[WRITTEN INSTRUCTION]: Copy the lines below word for word, starting with the line containing "Screen dimensions: 373x318" and going down through the line containing "click(129, 191)". Leave the pictures out of your copy.

[DATASET ENTRIES]:
* * * *

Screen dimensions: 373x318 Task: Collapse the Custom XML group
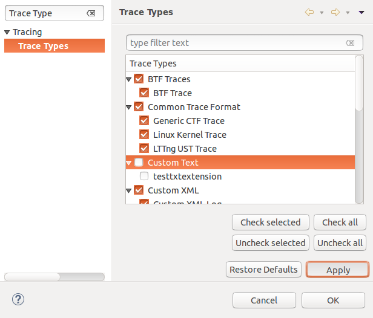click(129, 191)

* * * *

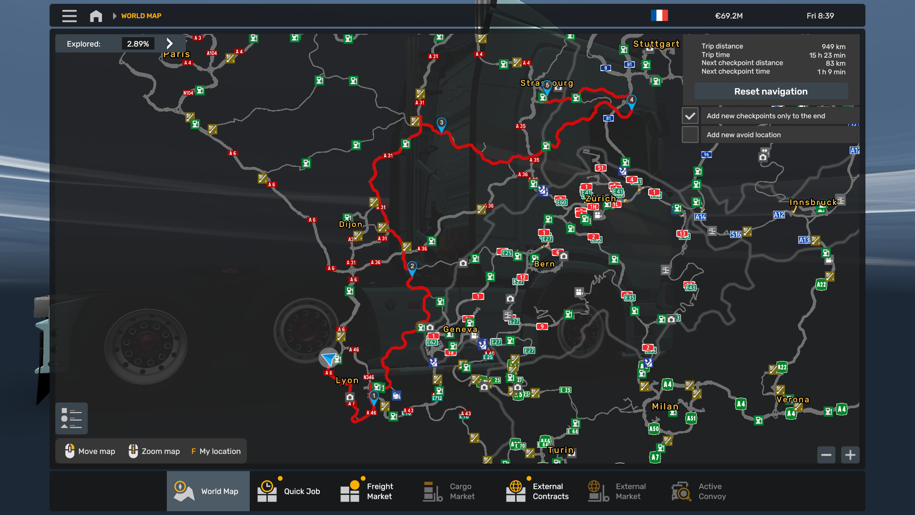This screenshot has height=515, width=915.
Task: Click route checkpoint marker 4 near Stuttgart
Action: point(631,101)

* * * *

[ANSWER IN FULL]:
Screen dimensions: 373x318 Task: Collapse the Custom XML group
click(129, 191)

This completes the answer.